Russian historian (born 1984)

Andrey Anatolievich Baykov (Андрей Анатольевич Байков; born 1984) is a Russian international relations scholar, Vice-Rector of Moscow State University of International Relations (MGIMO), editor-in-chief of the International Trends, Director of the Academic Forum on International Relations.

==Biography==
Andrey Baykov was born in 1984 in Cherepovets and graduated from Moscow State University of International Relations in 2007, receiving Master's degree in international relations. In 2009 he was awarded the Candidate of Sciences degree (Russian PhD equivalent degree) for researching comparative regional integration in East Asia and Europe. Having developed this study, in 2012 he published his major work, Comparative Integration. He has been a Docent (Associate Professor) at MGIMO since 2013, also heading its Master's Programmes Office.

==Academic career==
- Vice-Rector for masters and international programmes, MGIMO-University (since 2016)
- Editor-in-chief, International Trends (since 2012)
- Head, Master's Programmes Office at MGIMO (2012 - 2016)
- Director, Academic Forum on International Relations (since 2011)
- Deputy Head, Master's Programmes Office at MGIMO (2009 - 2012)
- Deputy editor-in-chief, International Trends (2008 - 2012)
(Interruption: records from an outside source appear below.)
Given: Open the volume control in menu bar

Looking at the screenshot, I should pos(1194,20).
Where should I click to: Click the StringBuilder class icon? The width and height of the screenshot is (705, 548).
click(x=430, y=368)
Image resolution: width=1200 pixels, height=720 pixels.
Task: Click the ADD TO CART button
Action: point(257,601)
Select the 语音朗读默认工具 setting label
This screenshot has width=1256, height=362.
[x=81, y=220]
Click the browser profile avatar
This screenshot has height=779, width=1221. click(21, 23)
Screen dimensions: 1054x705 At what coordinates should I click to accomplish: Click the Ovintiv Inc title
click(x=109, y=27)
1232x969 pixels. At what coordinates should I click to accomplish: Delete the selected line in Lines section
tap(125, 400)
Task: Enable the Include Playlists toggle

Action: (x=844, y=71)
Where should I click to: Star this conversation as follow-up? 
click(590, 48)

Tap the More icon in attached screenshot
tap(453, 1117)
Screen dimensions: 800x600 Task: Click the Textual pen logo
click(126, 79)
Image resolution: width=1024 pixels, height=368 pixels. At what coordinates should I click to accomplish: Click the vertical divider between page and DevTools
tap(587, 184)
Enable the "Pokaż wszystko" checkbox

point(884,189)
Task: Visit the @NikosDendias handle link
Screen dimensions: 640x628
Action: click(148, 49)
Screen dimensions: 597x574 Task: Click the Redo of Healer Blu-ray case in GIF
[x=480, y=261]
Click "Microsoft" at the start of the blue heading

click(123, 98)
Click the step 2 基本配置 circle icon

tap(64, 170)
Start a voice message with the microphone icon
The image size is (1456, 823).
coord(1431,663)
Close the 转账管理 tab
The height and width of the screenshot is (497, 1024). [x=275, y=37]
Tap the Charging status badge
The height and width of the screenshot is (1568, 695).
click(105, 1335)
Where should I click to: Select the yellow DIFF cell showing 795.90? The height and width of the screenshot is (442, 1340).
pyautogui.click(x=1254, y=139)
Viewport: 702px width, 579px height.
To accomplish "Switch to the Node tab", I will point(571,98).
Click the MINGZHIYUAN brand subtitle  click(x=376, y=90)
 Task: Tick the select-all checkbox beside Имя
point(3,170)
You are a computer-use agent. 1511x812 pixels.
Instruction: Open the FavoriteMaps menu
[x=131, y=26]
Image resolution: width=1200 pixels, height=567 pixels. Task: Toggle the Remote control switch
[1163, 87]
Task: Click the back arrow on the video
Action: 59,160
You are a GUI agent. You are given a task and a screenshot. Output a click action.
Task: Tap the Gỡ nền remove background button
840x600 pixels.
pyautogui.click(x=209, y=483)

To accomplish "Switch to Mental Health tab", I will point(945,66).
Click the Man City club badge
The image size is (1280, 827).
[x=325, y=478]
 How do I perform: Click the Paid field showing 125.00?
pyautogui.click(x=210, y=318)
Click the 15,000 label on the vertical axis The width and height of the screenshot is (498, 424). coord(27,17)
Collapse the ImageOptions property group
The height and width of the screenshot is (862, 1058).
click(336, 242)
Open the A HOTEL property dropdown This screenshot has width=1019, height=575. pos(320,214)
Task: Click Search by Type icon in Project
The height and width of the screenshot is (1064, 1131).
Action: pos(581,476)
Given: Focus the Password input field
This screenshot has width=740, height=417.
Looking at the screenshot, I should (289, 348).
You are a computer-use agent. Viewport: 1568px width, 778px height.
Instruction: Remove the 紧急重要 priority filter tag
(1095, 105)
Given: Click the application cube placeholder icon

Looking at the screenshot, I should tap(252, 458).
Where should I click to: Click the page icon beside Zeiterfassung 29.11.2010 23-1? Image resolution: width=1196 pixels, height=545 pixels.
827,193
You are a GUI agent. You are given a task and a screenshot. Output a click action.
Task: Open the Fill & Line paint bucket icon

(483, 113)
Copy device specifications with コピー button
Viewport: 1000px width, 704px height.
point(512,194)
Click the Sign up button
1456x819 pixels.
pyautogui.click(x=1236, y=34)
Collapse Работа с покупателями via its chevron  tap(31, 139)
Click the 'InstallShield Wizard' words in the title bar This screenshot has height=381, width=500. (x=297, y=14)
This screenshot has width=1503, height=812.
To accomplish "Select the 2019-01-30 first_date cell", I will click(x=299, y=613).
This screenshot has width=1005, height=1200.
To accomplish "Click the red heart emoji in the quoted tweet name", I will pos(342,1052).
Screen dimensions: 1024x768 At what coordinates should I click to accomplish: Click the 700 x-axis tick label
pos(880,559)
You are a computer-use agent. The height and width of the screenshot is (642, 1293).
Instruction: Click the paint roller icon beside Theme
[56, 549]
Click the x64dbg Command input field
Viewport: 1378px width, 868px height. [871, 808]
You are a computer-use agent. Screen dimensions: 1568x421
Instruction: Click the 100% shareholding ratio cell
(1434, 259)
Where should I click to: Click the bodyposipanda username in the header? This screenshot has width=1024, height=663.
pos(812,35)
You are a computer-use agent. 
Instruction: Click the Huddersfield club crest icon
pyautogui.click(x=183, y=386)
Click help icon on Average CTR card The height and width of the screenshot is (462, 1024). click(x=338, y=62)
Andrey Baykov worked as a visiting scholar at the George Washington University and the Free University of Berlin.

==Publications==
Andrey Baykov has published over 80 works, including a monograph and over 10 chapters in collective monographs. These publications have included:
- Comparative Integration: Experience and Patterns of Integration in the United Europe and Asia Pacific (2012)
- Megatrends of Contemporary International Developments (2013, editor, with T. Shakleina)

He also has several publications in Literaturnaya Gazeta, Nezavisimaya Gazeta and Rossiyskaya Gazeta.

==Awards==
- Honorary Professor of Jilin University (2016)
- Robert H. Donaldson Award, International Studies Association (2013)
- Russian Academy of Sciences Award for young scholars (2013)
- Second Prize, Russian Association of Political Science (2013)
- First Prize, Russian Association of Political Science (2009, with other authors of Contemporary World Politics)

==Private life==
Andrey Baykov is married with three children: two daughters and a son.